Follie e fobie metropolitane

Basta uscire un quaranta minuti prima, la domenica, per trovare la metropolitana piena. Magari c’entrava anche la domenica senz’auto, misura drastica causata dal persistente inquinamento da polveri sottili, e che a Milano non veniva presa da anni. Percorriamo un passaggio sotterraneo abbastanza lungo alla stazione di Loreto, ed ecco che siamo deliziati dall’ascolto di una conversazione al cellulare. Dietro di noi avanza con passo regolare un signore di bassa statura che urla all’apparecchio in uno strano grammelot italo -arabo.
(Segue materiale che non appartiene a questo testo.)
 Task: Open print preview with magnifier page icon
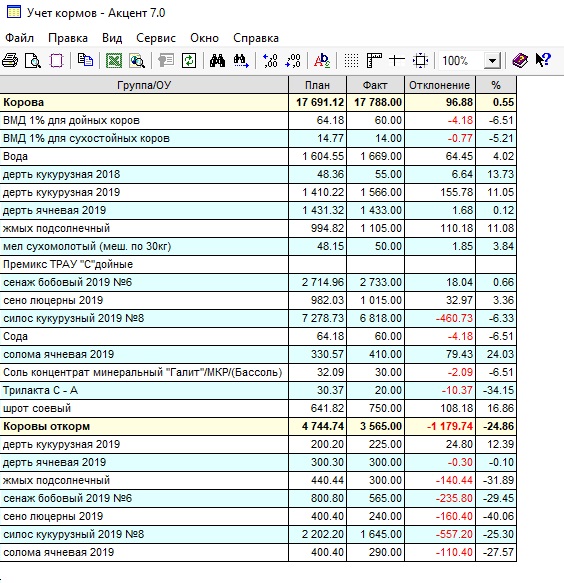pos(33,60)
Le frasi che distinguiamo (ripetute più e più volte perché il tizio dall’altra parte dell’apparecchio deve essere sordo o di scarso comprendonio) sono “Italia – spaghetti – buono” e “Cina – carne – schifo”. Passiamo i tornelli e il tizio non ci segue più. In compenso, sulla vettura della Rossa che porta in centro, a dare spettacolo è una signora dai capelli bianchi. Questa inveisce violentemente – seppure con poca coerenza argomentativa – contro i cinesi, rei di mangiare cani e serpenti. Per rendere meglio l’idea ogni tanto abbaia. La gente, tra cui molti abituali utenti del mezzo privato poco adusi alla metropolitana, guarda nel vuoto senza abbozzare alcun tipo di reazione (la signora, oltretutto, ha un tono di voce che in certi momenti si abbassa pericolosamente sino a ricordare la ragazzina posseduta dal demonio dell’Esorcista). Ne concludiamo che finalmente potremo raccontare a nostra figlia che abbiamo assistito a scene folli in metropolitana che possono quasi competere con quel che accade ogni giorno a New York. E inoltre, che abbiamo assistito, per la prima volta dal vivo, a episodi di sinofobia. Per ora gli attori erano pazzarielli certificati, ma certi virus si estendono facilmente a contagiare anche gente apparentemente sana e razionale.

Dopotutto, come ci insegna il Manzoni, a Milano la tradizione del “dagli all’untore” è secolare.